チャラ男の記憶力、なめてたーーー!!!!

 なんて心で叫んでも後の祭り。柳くんの目がギラギラ怒りで光っていることは変わらない。ごめんなさい、ごめんなさい。
ばつが悪そうな顔をしていたら柳くんが口を開いた。

「ほう、ポニーテール大好き変態さん……」

 やばいやばいあの柳くんの目が今までで一番長く開いている気がする! 言っとくけどギャグじゃないです!

「覚悟しろ、苗字」

 ひいっ! 避けようとした時にはすでに柳くんの手は上がっていて、私の頭を爽快に二連続でパンパーンッ! と叩きやがった。

「い、痛い…」

 叩かれることは薄々わかってはいたけど双龍打ちみたいに2回連続だとは思わなかった。

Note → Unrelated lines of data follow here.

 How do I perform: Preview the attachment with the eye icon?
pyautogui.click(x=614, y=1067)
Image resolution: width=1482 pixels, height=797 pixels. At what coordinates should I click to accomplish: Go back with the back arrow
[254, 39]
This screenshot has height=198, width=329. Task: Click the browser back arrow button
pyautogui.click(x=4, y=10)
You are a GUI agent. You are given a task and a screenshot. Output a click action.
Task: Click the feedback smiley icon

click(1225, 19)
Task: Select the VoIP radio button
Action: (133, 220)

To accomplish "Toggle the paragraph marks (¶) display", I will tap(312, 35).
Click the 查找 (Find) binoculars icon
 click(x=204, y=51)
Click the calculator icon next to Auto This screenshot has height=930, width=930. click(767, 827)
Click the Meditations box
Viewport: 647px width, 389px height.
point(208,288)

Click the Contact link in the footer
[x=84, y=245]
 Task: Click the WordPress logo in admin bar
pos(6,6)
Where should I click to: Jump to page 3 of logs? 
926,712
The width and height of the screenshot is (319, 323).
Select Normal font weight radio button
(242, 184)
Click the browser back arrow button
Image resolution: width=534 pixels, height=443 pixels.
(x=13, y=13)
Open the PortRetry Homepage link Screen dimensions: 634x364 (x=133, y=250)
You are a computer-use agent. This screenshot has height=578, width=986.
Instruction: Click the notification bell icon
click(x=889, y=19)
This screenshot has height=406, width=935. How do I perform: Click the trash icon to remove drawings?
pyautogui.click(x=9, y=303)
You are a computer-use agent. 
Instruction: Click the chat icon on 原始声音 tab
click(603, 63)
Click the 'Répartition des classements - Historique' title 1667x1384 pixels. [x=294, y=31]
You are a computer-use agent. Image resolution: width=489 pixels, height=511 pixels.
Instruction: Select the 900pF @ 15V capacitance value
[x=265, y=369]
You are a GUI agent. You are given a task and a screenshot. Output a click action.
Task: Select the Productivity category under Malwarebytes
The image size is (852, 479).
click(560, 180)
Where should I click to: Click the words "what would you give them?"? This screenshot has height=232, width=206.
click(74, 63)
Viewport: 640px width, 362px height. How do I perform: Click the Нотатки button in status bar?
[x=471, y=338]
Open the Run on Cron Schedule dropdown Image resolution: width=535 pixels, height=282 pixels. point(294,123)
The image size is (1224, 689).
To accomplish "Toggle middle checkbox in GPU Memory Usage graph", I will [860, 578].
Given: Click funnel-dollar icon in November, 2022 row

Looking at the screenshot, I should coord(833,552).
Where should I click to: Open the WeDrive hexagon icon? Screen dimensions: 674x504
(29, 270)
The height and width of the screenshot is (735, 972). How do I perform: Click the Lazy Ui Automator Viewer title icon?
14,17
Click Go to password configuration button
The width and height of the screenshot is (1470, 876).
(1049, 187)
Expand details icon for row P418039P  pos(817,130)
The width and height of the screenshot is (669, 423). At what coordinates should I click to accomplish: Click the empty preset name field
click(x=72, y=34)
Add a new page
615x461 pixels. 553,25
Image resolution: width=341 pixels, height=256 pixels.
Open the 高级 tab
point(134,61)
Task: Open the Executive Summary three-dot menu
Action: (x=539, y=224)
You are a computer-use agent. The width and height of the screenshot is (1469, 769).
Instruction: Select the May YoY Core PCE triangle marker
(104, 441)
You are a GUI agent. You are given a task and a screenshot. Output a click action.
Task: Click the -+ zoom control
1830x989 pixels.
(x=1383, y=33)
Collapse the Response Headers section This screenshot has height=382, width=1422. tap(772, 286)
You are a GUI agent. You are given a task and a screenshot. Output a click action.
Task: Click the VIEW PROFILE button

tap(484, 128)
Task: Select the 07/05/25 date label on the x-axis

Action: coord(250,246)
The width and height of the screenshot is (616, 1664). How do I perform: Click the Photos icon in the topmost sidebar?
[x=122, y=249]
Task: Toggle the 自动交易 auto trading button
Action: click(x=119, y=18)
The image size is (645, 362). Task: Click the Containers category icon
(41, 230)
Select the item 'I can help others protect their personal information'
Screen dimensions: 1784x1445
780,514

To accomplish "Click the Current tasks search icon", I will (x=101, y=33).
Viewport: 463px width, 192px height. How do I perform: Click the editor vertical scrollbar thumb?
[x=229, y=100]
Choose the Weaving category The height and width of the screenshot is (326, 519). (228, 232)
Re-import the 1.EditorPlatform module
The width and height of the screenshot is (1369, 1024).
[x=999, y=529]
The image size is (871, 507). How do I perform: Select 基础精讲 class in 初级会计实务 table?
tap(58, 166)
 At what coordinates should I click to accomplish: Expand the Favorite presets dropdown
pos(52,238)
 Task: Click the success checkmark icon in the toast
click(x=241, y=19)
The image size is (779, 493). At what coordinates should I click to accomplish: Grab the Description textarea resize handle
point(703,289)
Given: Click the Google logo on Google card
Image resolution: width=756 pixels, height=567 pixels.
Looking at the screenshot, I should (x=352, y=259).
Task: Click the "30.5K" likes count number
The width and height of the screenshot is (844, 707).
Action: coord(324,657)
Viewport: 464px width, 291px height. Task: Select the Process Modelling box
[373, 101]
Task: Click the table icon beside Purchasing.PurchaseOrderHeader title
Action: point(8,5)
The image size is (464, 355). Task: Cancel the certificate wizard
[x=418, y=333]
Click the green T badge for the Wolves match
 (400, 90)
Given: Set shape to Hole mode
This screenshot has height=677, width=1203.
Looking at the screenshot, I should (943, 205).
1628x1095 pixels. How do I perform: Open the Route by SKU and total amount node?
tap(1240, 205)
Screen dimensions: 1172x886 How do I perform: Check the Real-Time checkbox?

あの技、2回目の攻撃力は劣るけど、柳くんの攻撃は下がるどころか上がったからね。本気で痛い。

「大丈夫?」
「すごい音したよな」
「痛いの痛いの飛んでけー」

 ナンパしてきたチャラ男に優しくされる羽目になるなんて誰が予想したでしょうか。最近、柳くんがあんまりにも私に酷いからチャラチャラ男子だろうと心にしみるぜ……って言うのは冗談だけど。

 とりあえず、帰ろうよ……。

 っていうかもう一人で帰りたい……ゲームしたいってめっちゃ言ったけどやっぱりめちゃくちゃ眠たいから寝たいです……。お兄ちゃんに一番譲ってあげよう。その代わりに「おつかい代」請求するんだから。


******
あとがき
柳さんの暴力が日に日に強くなっている? ここでもたまには優しい柳さんも書きたいけどギャグにもしたいです。高難易度ですね……。